→ **What you need to do**
A complete, word-for-word restatement of the entries is needed.

→ **Extracted records**
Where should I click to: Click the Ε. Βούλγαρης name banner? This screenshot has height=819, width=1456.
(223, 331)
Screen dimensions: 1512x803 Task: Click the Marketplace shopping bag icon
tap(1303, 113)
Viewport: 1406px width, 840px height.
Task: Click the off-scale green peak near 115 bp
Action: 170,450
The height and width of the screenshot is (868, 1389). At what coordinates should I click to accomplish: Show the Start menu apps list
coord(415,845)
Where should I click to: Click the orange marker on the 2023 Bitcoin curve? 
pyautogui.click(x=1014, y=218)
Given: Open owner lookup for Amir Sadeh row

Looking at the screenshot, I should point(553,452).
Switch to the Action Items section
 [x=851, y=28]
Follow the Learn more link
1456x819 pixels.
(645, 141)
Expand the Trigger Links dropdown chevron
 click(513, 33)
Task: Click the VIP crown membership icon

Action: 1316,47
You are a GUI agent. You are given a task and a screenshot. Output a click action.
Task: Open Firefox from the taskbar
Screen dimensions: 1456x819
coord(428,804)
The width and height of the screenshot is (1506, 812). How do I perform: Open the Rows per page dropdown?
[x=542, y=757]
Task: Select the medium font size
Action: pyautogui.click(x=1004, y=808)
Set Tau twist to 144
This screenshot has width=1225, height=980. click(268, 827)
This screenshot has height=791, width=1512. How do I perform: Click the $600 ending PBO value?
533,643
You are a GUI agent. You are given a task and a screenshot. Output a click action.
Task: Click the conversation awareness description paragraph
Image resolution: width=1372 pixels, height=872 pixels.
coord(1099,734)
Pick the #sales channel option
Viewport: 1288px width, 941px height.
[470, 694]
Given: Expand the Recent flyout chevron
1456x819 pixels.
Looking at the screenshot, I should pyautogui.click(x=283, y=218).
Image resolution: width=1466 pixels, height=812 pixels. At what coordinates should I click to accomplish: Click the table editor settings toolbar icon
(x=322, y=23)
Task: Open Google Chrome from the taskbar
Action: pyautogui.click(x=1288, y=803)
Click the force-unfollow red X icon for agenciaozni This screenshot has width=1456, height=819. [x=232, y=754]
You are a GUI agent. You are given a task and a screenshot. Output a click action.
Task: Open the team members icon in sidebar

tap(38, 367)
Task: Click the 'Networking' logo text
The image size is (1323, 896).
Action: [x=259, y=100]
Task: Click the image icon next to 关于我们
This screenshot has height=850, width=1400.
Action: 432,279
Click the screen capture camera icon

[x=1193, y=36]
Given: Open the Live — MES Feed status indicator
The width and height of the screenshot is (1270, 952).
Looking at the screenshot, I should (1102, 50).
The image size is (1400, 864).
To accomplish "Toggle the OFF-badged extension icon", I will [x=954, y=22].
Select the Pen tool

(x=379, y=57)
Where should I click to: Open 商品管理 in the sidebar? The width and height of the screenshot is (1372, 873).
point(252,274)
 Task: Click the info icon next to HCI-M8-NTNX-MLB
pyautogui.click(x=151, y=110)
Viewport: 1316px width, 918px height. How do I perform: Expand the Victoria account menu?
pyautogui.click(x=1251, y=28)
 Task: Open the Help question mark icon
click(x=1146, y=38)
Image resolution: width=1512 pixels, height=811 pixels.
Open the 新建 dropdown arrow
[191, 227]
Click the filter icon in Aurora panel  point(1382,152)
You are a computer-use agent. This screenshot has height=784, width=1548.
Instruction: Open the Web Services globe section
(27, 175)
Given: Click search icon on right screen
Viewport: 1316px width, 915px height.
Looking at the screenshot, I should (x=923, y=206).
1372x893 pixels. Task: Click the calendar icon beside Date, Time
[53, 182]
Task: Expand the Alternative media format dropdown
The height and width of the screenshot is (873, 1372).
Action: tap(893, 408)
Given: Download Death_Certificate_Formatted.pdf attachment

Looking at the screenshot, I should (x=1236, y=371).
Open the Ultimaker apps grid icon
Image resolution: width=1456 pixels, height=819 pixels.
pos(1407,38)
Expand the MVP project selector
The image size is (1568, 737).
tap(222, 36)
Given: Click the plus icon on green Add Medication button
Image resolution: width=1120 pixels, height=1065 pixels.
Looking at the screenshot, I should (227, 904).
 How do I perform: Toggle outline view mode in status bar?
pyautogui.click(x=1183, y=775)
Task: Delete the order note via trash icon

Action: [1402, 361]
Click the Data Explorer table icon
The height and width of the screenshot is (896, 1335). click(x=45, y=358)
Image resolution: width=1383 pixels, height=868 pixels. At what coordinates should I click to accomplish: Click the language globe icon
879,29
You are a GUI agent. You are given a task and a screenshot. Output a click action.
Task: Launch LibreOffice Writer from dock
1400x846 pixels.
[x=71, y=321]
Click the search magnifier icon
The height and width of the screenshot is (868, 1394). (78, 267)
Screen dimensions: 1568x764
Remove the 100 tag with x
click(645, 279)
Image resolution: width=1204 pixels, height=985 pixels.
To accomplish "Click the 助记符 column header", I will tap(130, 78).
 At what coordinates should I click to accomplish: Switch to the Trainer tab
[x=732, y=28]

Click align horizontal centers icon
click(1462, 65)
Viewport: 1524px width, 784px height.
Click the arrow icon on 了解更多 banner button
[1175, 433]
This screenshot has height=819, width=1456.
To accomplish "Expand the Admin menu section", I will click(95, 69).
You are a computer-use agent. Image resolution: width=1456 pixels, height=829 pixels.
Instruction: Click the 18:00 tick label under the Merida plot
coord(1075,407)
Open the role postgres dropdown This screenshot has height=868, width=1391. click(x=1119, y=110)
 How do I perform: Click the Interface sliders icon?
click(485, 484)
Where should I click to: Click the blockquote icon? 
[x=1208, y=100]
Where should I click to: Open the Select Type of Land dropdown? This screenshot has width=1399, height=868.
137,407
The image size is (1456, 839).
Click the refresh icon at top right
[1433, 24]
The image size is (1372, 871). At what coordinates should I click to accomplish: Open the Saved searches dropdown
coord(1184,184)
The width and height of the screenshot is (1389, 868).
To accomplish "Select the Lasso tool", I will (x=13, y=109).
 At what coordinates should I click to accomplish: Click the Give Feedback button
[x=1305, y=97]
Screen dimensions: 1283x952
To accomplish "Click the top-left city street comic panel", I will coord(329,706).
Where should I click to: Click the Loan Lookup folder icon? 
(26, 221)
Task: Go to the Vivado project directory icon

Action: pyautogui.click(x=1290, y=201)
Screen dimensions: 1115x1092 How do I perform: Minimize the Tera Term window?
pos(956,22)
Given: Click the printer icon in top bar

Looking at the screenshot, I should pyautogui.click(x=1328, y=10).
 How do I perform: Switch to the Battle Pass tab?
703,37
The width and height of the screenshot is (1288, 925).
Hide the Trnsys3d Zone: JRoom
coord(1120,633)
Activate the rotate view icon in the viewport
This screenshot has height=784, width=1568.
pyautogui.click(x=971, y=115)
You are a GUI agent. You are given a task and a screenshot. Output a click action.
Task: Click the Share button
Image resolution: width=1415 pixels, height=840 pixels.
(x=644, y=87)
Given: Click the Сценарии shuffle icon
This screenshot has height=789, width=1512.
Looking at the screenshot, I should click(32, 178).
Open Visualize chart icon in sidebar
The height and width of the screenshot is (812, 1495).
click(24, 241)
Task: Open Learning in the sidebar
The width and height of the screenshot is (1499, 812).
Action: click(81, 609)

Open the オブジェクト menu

→ **Answer box**
Where should I click to: Click the Ε. Βούλγαρης name banner? This screenshot has height=819, width=1456.
(223, 331)
Screen dimensions: 1512x803 Task: Click the Marketplace shopping bag icon
tap(1303, 113)
Viewport: 1406px width, 840px height.
Task: Click the off-scale green peak near 115 bp
Action: 170,450
The height and width of the screenshot is (868, 1389). At what coordinates should I click to accomplish: Show the Start menu apps list
coord(415,845)
Where should I click to: Click the orange marker on the 2023 Bitcoin curve? 
pyautogui.click(x=1014, y=218)
Given: Open owner lookup for Amir Sadeh row

Looking at the screenshot, I should point(553,452).
Switch to the Action Items section
 [x=851, y=28]
Follow the Learn more link
1456x819 pixels.
(645, 141)
Expand the Trigger Links dropdown chevron
 click(513, 33)
Task: Click the VIP crown membership icon

Action: 1316,47
You are a GUI agent. You are given a task and a screenshot. Output a click action.
Task: Open Firefox from the taskbar
Screen dimensions: 1456x819
coord(428,804)
The width and height of the screenshot is (1506, 812). How do I perform: Open the Rows per page dropdown?
[x=542, y=757]
Task: Select the medium font size
Action: pyautogui.click(x=1004, y=808)
Set Tau twist to 144
This screenshot has width=1225, height=980. click(268, 827)
This screenshot has height=791, width=1512. How do I perform: Click the $600 ending PBO value?
533,643
You are a GUI agent. You are given a task and a screenshot. Output a click action.
Task: Click the conversation awareness description paragraph
Image resolution: width=1372 pixels, height=872 pixels.
coord(1099,734)
Pick the #sales channel option
Viewport: 1288px width, 941px height.
[470, 694]
Given: Expand the Recent flyout chevron
1456x819 pixels.
Looking at the screenshot, I should pyautogui.click(x=283, y=218).
Image resolution: width=1466 pixels, height=812 pixels. At what coordinates should I click to accomplish: Click the table editor settings toolbar icon
(x=322, y=23)
Task: Open Google Chrome from the taskbar
Action: pyautogui.click(x=1288, y=803)
Click the force-unfollow red X icon for agenciaozni This screenshot has width=1456, height=819. [x=232, y=754]
You are a GUI agent. You are given a task and a screenshot. Output a click action.
Task: Open the team members icon in sidebar

tap(38, 367)
Task: Click the 'Networking' logo text
The image size is (1323, 896).
Action: [x=259, y=100]
Task: Click the image icon next to 关于我们
This screenshot has height=850, width=1400.
Action: 432,279
Click the screen capture camera icon

[x=1193, y=36]
Given: Open the Live — MES Feed status indicator
The width and height of the screenshot is (1270, 952).
Looking at the screenshot, I should (1102, 50).
The image size is (1400, 864).
To accomplish "Toggle the OFF-badged extension icon", I will [x=954, y=22].
Select the Pen tool

(x=379, y=57)
Where should I click to: Open 商品管理 in the sidebar? The width and height of the screenshot is (1372, 873).
point(252,274)
 Task: Click the info icon next to HCI-M8-NTNX-MLB
pyautogui.click(x=151, y=110)
Viewport: 1316px width, 918px height. How do I perform: Expand the Victoria account menu?
pyautogui.click(x=1251, y=28)
 Task: Open the Help question mark icon
click(x=1146, y=38)
Image resolution: width=1512 pixels, height=811 pixels.
Open the 新建 dropdown arrow
[191, 227]
Click the filter icon in Aurora panel  point(1382,152)
You are a computer-use agent. This screenshot has height=784, width=1548.
Instruction: Open the Web Services globe section
(27, 175)
Given: Click search icon on right screen
Viewport: 1316px width, 915px height.
Looking at the screenshot, I should (x=923, y=206).
1372x893 pixels. Task: Click the calendar icon beside Date, Time
[53, 182]
Task: Expand the Alternative media format dropdown
The height and width of the screenshot is (873, 1372).
Action: tap(893, 408)
Given: Download Death_Certificate_Formatted.pdf attachment

Looking at the screenshot, I should (x=1236, y=371).
Open the Ultimaker apps grid icon
Image resolution: width=1456 pixels, height=819 pixels.
pos(1407,38)
Expand the MVP project selector
The image size is (1568, 737).
tap(222, 36)
Given: Click the plus icon on green Add Medication button
Image resolution: width=1120 pixels, height=1065 pixels.
Looking at the screenshot, I should (227, 904).
 How do I perform: Toggle outline view mode in status bar?
pyautogui.click(x=1183, y=775)
Task: Delete the order note via trash icon

Action: [1402, 361]
Click the Data Explorer table icon
The height and width of the screenshot is (896, 1335). click(x=45, y=358)
Image resolution: width=1383 pixels, height=868 pixels. At what coordinates should I click to accomplish: Click the language globe icon
879,29
You are a GUI agent. You are given a task and a screenshot. Output a click action.
Task: Launch LibreOffice Writer from dock
1400x846 pixels.
[x=71, y=321]
Click the search magnifier icon
The height and width of the screenshot is (868, 1394). (78, 267)
Screen dimensions: 1568x764
Remove the 100 tag with x
click(645, 279)
Image resolution: width=1204 pixels, height=985 pixels.
To accomplish "Click the 助记符 column header", I will tap(130, 78).
 At what coordinates should I click to accomplish: Switch to the Trainer tab
[x=732, y=28]

Click align horizontal centers icon
click(1462, 65)
Viewport: 1524px width, 784px height.
Click the arrow icon on 了解更多 banner button
[1175, 433]
This screenshot has height=819, width=1456.
To accomplish "Expand the Admin menu section", I will click(95, 69).
You are a computer-use agent. Image resolution: width=1456 pixels, height=829 pixels.
Instruction: Click the 18:00 tick label under the Merida plot
coord(1075,407)
Open the role postgres dropdown This screenshot has height=868, width=1391. click(x=1119, y=110)
 How do I perform: Click the Interface sliders icon?
click(485, 484)
Where should I click to: Click the blockquote icon? 
[x=1208, y=100]
Where should I click to: Open the Select Type of Land dropdown? This screenshot has width=1399, height=868.
137,407
The image size is (1456, 839).
Click the refresh icon at top right
[1433, 24]
The image size is (1372, 871). At what coordinates should I click to accomplish: Open the Saved searches dropdown
coord(1184,184)
The width and height of the screenshot is (1389, 868).
To accomplish "Select the Lasso tool", I will (x=13, y=109).
 At what coordinates should I click to accomplish: Click the Give Feedback button
[x=1305, y=97]
Screen dimensions: 1283x952
To accomplish "Click the top-left city street comic panel", I will coord(329,706).
Where should I click to: Click the Loan Lookup folder icon? 
(26, 221)
Task: Go to the Vivado project directory icon

Action: pyautogui.click(x=1290, y=201)
Screen dimensions: 1115x1092 How do I perform: Minimize the Tera Term window?
pos(956,22)
Given: Click the printer icon in top bar

Looking at the screenshot, I should pyautogui.click(x=1328, y=10).
 How do I perform: Switch to the Battle Pass tab?
703,37
The width and height of the screenshot is (1288, 925).
Hide the Trnsys3d Zone: JRoom
coord(1120,633)
Activate the rotate view icon in the viewport
This screenshot has height=784, width=1568.
pyautogui.click(x=971, y=115)
You are a GUI agent. You are given a task and a screenshot. Output a click action.
Task: Click the Share button
Image resolution: width=1415 pixels, height=840 pixels.
(x=644, y=87)
Given: Click the Сценарии shuffle icon
This screenshot has height=789, width=1512.
Looking at the screenshot, I should click(32, 178).
Open Visualize chart icon in sidebar
The height and width of the screenshot is (812, 1495).
click(24, 241)
Task: Open Learning in the sidebar
The width and height of the screenshot is (1499, 812).
Action: click(81, 609)

Open the オブジェクト menu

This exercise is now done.